Three wooden statues also were found in the tomb. Two of them, each about three feet tall and depicting the scribe, were laid out on pieces of foam on the ground. One was missing a left arm. The third was not shown because it was in poor condition.

After Hawass presented the tomb, workers picked up the ancient statues, placed them in the back of a pickup truck — while tourists, surprised at the media commotion, quickly snapped photographs — and drove them to another building in the complex.

On the other side of the Step Pyramid, archaeologists then unveiled the second tomb, which belonged to a butler who died some 3,350 years ago.

Carved out of limestone, it contained murals that showed scenes of people performing rituals and monkeys eating fruit.

The blue and orange colors of the paint were surprisingly well preserved.

"This is a very, very lively scene," said Maarten Raven, the excavation's director and a curator at the National Museum of Antiquities in Leiden, Netherlands.

Raven said he believed other tombs from the New Kingdom, similar to the butler's, had yet to be uncovered in Saqqara, which is famous for Old Kingdom antiquities.

Many of the New Kingdom tombs, which date from 1570 BC to 1070 BC, can be found in the southern Egyptian city of Luxor.

"We hope one day this area will be open to visitors so people can see that Saqqara is not only Old Kingdom but New Kingdom as well," Raven said.

Hawass also unveiled two wooden coffins, 4,000 years old that were found south of the Step Pyramid.

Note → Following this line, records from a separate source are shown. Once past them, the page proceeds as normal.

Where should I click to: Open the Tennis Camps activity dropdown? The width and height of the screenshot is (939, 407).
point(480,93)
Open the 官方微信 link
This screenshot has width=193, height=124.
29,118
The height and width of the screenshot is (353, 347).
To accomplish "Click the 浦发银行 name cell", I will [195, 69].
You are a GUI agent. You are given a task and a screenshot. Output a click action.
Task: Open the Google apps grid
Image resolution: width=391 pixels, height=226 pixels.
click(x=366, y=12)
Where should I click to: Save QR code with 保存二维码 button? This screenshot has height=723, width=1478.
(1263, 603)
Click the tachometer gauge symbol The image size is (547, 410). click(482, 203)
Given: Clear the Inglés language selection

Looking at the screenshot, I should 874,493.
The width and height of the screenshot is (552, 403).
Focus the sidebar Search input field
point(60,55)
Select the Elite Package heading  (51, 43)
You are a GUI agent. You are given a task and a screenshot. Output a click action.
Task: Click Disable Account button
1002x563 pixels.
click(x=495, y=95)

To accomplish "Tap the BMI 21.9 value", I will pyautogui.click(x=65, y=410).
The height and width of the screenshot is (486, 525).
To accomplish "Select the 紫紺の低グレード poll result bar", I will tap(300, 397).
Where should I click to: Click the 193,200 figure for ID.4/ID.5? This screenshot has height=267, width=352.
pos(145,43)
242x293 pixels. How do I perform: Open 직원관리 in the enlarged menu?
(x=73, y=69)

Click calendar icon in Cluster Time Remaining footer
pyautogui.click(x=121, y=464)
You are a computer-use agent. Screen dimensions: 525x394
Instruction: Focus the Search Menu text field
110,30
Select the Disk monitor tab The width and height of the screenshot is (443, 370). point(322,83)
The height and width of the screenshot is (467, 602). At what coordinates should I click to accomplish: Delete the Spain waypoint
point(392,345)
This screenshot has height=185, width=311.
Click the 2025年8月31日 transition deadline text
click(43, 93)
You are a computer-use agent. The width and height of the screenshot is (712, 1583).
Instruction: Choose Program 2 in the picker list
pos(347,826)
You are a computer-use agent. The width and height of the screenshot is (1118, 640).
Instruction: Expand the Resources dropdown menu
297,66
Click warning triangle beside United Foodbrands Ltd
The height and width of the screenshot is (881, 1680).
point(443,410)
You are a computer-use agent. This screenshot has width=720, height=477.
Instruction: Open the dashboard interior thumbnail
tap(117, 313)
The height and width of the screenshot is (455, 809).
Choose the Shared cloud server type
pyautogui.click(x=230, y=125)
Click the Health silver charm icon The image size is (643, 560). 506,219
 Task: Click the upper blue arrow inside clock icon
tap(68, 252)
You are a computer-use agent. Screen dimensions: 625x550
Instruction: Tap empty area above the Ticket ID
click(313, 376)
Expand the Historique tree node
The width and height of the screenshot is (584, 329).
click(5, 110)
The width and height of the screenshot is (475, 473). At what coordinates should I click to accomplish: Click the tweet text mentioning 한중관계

The rectangular coffins, painted light orange with blue hieroglyphics, held human-shaped coffins known as anthropoids, containing the mummies of a priest and a woman, who Hawass said was identified in the hieroglyphics as the priest's "girlfriend."

Saqqara, a popular tourist site in the desert about 12 miles south of Cairo, hosts a collection of temples, tombs and funerary complexes.

Its Step Pyramid is the forerunner of the more sophisticated pyramids in Giza, which are believed to have been built about a century later.